Nicht oft werden Präsidenten angeklagt, vor allem wenn man weiß, dass der Senat sie freispricht, wenn es kein angebliches Verbrechen gibt, wie es in der Verfassung steht. Auch diese Bar ist weg. Sollten die Republikaner im Jahr 2022 den Senat halten und das Repräsentantenhaus übernehmen, könnten sie das tun, was die Demokraten 2020 getan haben. Aber wenn sie Biden als möglichen Nutznießer der ausländischen Einflussnahme seiner Familie anklagen würden, könnte ein von den Republikanern kontrollierter Senat ihn nicht so leicht freisprechen.
Biden nannte Trump-Anhänger mehrfach „hässliches Volk“ und „Dummköpfe“. Er verglich den Präsidenten mit Joseph Goebbels, dem Nazi-Propagandisten von Adolf Hitler. Biden verleumdete Trump, indem er ihn als den ersten rassistischen Präsidenten der Nation bezeichnete. Die Hälfte der Nation wird einige Zeit brauchen, um das alles zu vergessen. Die Reparatur der verzerrten Protokolle wird länger dauern, da die Linke die antike thukydideische Warnung an uns vergessen hat, nicht genau die Institutionen zu zerstören, deren Schutz wir eines Tages brauchen könnten.
Biden sollte hoffen, dass ein schurkisches FBI nicht freiberufliche Ermittlungen gegen ihn führt, wie es bei Trump der Fall war. Biden sollte beten, dass es nicht eine parteiische medizinische Gemeinschaft gibt, die ihn als beeinträchtigt und geeignet für eine Amtsenthebung nach dem 25. Verfassungszusatz diagnostiziert, wie es bei Trump der Fall war.
Biden sollte hoffen, dass, wenn die Republikaner im Januar den Senat halten, sie nicht die Gewohnheit der Demokraten nachahmen, gegen fast jeden Trump-Kandidaten zu stimmen.

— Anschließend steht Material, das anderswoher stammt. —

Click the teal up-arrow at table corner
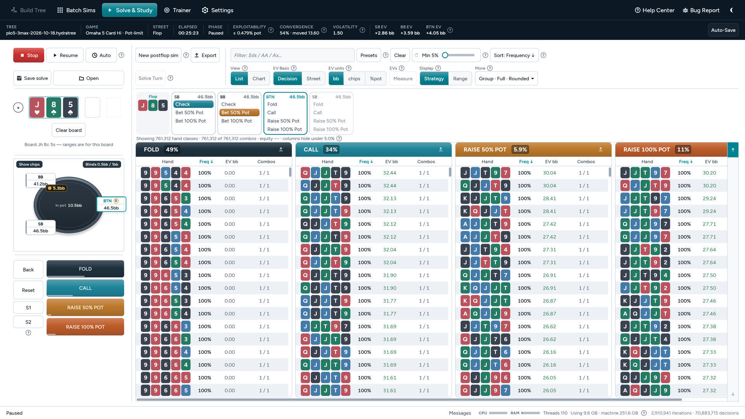 [733, 149]
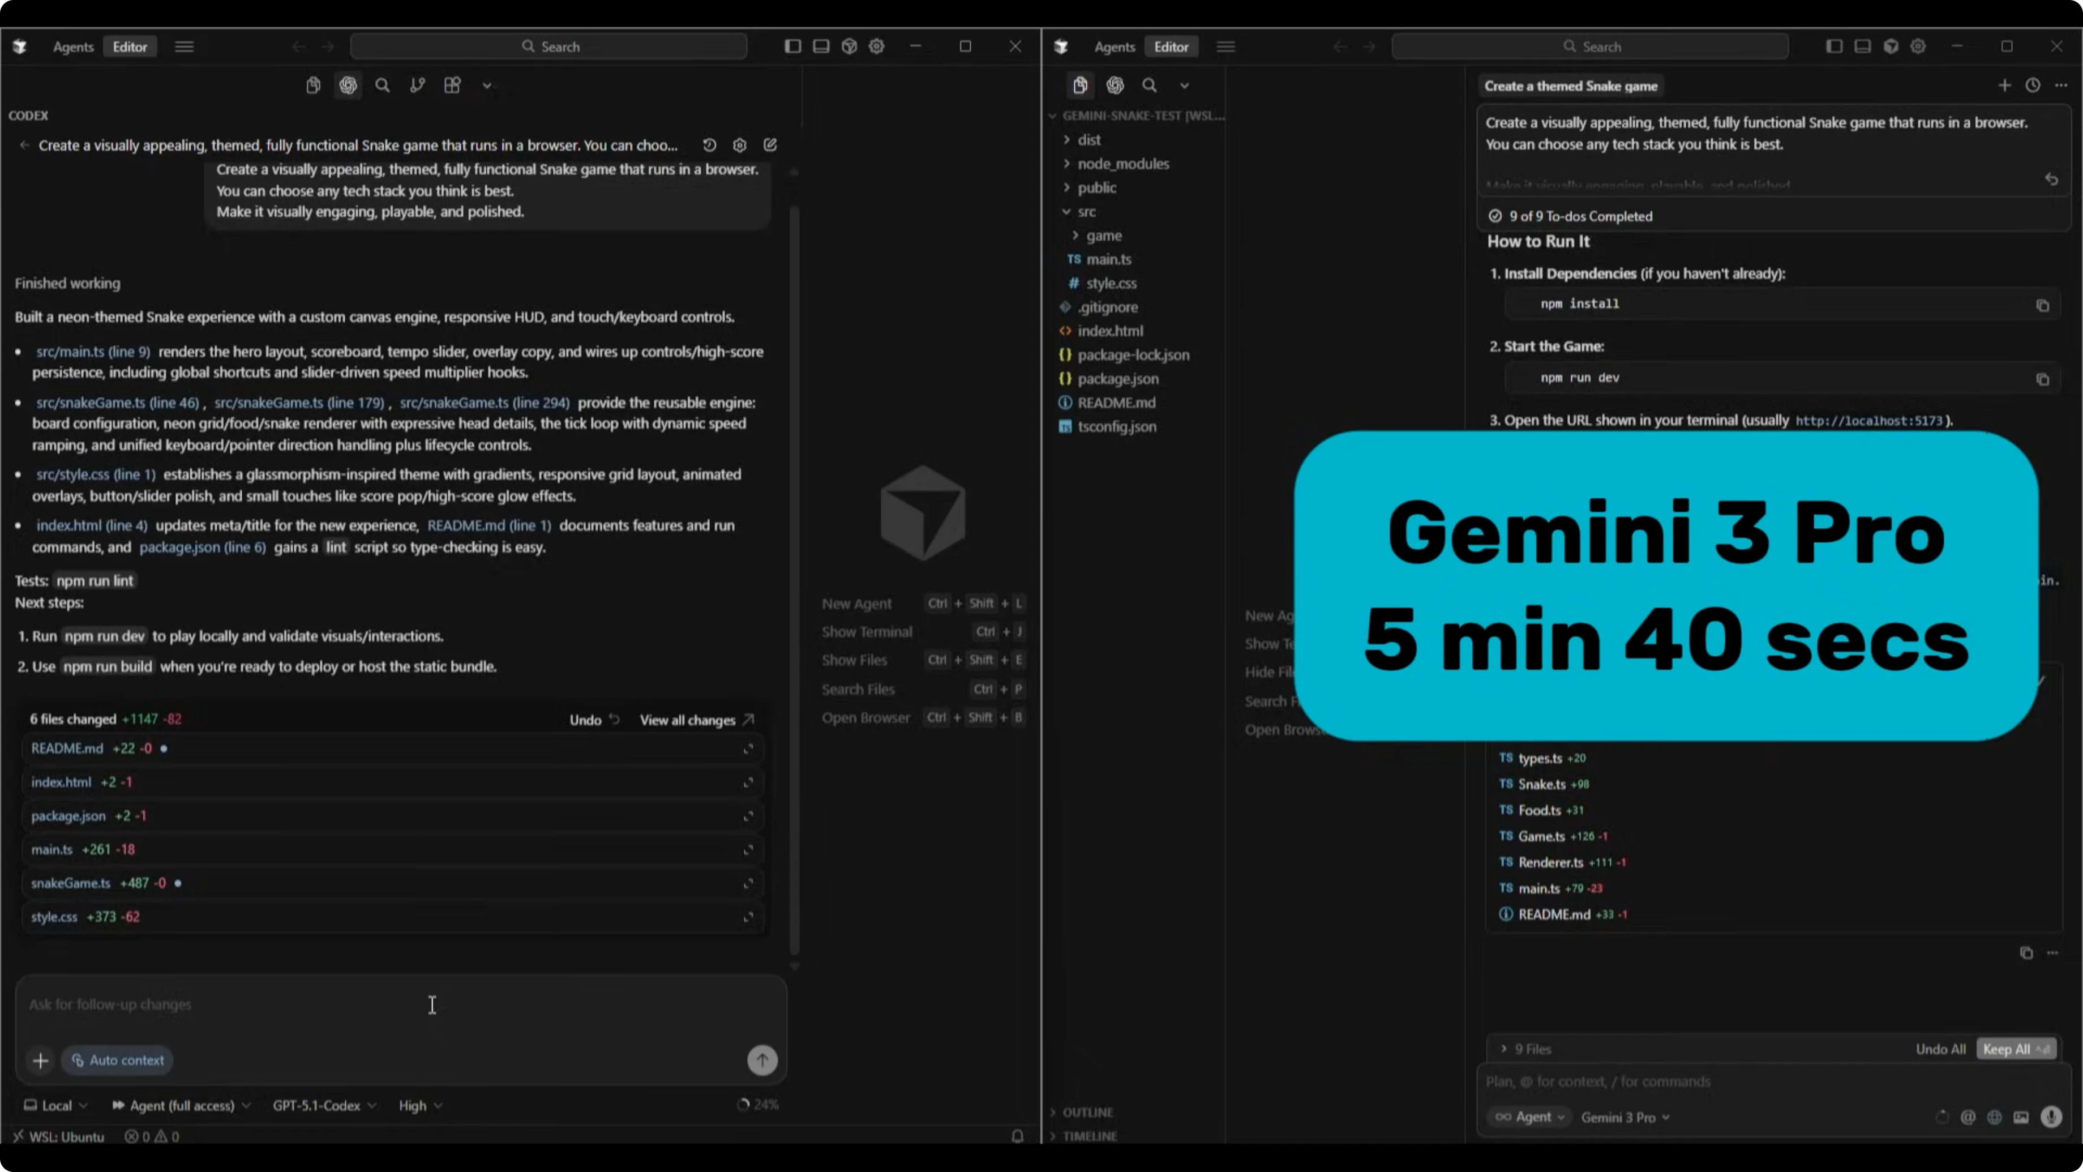Copy the npm install command
Viewport: 2083px width, 1172px height.
tap(2042, 305)
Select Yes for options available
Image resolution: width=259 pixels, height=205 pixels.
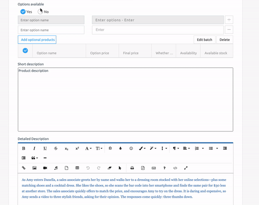(23, 12)

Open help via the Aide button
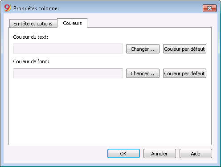coord(196,154)
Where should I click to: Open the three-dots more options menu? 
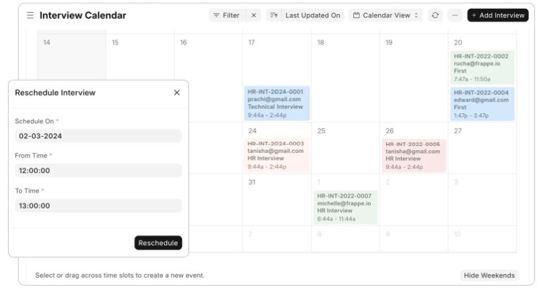pyautogui.click(x=455, y=15)
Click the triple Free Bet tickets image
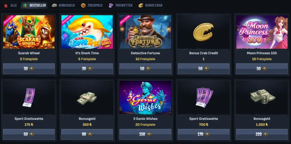This screenshot has width=291, height=144. click(204, 98)
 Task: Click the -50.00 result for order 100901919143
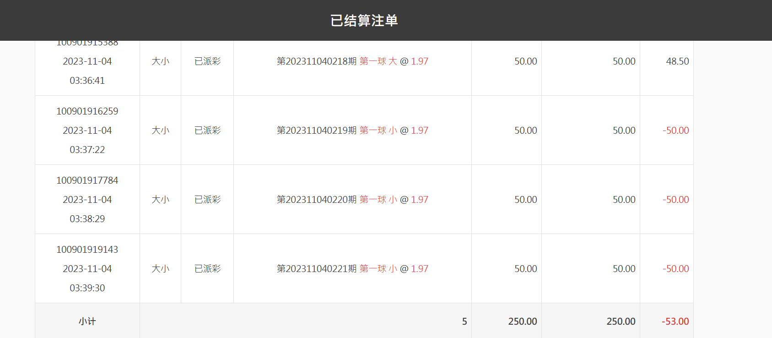tap(675, 269)
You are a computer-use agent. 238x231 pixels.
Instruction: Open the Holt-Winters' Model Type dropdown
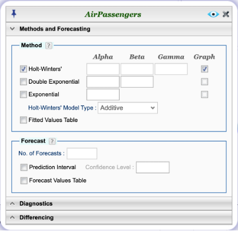128,108
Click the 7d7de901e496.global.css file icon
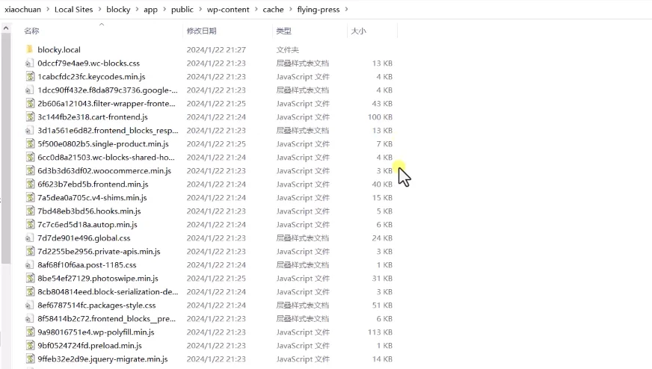 click(29, 238)
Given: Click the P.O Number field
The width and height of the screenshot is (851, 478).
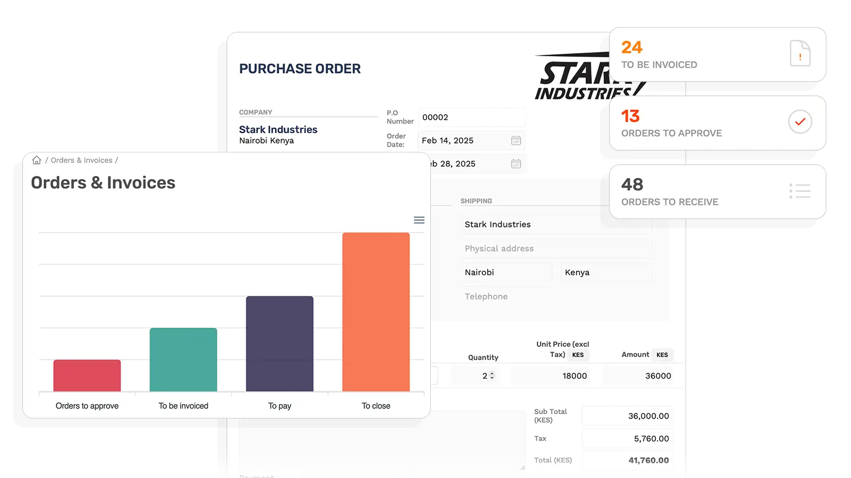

Würden sie das als Mehrheitspartei in beiden Kammern des Kongresses tun, hätte Biden Schwierigkeiten, auch nur einen einzigen Richter zu bestätigen.
So lasst uns Bidens Aufruf zur Einigkeit feiern.
Aber Biden sollte hoffen, dass die Opposition ihm und seiner Partei nicht das antut, was die Demokraten Trump so bitter angetan haben.
Victor Davis Hanson ist Altphilologe und Historiker an der Stanford’sHoover Institution und Autor von „The Second World Wars: How the First Global Conflict Was Fought and Won“, erschienen bei Basic Books. Kontakt per E-Mail an [email protected].